RECORDS TO USE:
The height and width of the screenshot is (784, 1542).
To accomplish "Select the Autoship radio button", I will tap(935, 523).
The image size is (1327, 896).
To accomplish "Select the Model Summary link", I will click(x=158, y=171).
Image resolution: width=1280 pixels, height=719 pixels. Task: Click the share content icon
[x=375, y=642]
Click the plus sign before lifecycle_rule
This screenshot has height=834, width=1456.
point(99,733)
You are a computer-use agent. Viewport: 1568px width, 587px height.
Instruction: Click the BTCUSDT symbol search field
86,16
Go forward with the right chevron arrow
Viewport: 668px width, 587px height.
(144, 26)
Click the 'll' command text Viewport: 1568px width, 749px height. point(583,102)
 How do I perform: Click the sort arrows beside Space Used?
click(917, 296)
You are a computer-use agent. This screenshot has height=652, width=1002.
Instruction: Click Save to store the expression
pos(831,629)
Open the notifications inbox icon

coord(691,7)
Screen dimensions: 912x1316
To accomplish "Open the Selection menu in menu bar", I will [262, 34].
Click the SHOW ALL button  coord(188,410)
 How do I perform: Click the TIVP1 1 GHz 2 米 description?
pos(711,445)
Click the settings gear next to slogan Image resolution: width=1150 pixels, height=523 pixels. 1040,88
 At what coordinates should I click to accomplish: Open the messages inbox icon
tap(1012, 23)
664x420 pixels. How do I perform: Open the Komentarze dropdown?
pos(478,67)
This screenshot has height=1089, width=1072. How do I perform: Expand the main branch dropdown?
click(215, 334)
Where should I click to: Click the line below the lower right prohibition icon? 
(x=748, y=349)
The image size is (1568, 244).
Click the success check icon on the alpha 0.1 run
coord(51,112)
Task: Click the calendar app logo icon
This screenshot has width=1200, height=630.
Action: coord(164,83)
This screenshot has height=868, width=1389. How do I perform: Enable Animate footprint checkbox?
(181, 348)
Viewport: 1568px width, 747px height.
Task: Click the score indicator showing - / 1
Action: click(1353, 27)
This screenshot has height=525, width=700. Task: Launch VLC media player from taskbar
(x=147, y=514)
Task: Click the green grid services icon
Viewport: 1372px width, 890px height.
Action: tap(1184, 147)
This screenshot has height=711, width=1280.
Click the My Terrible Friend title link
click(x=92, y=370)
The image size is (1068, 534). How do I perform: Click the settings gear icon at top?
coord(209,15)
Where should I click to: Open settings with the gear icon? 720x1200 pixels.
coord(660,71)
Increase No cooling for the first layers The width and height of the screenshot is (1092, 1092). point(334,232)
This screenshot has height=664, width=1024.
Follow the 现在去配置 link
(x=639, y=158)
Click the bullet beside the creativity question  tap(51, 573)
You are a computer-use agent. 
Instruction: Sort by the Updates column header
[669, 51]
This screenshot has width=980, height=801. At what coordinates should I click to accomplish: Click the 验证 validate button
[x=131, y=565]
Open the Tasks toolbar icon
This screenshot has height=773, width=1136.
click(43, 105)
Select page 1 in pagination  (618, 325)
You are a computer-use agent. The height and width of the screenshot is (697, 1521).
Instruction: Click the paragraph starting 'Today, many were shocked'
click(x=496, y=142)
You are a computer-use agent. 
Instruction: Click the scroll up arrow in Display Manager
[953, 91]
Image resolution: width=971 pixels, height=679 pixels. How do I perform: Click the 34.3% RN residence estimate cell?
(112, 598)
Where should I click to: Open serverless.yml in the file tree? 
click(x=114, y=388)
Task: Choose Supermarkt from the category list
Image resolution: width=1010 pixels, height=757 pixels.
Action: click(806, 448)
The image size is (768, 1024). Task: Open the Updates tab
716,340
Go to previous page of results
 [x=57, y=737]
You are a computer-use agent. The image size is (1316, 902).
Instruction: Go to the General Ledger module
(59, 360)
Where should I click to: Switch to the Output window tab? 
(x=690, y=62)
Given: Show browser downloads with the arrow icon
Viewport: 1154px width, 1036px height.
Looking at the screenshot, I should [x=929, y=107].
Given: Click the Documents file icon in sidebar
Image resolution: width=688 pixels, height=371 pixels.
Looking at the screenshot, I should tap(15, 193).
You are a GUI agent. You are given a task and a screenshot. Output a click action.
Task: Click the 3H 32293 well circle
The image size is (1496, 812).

YOUR TASK: Tally the lines in the records containing the string "will"; output only the tally.

TASK RESULT: 3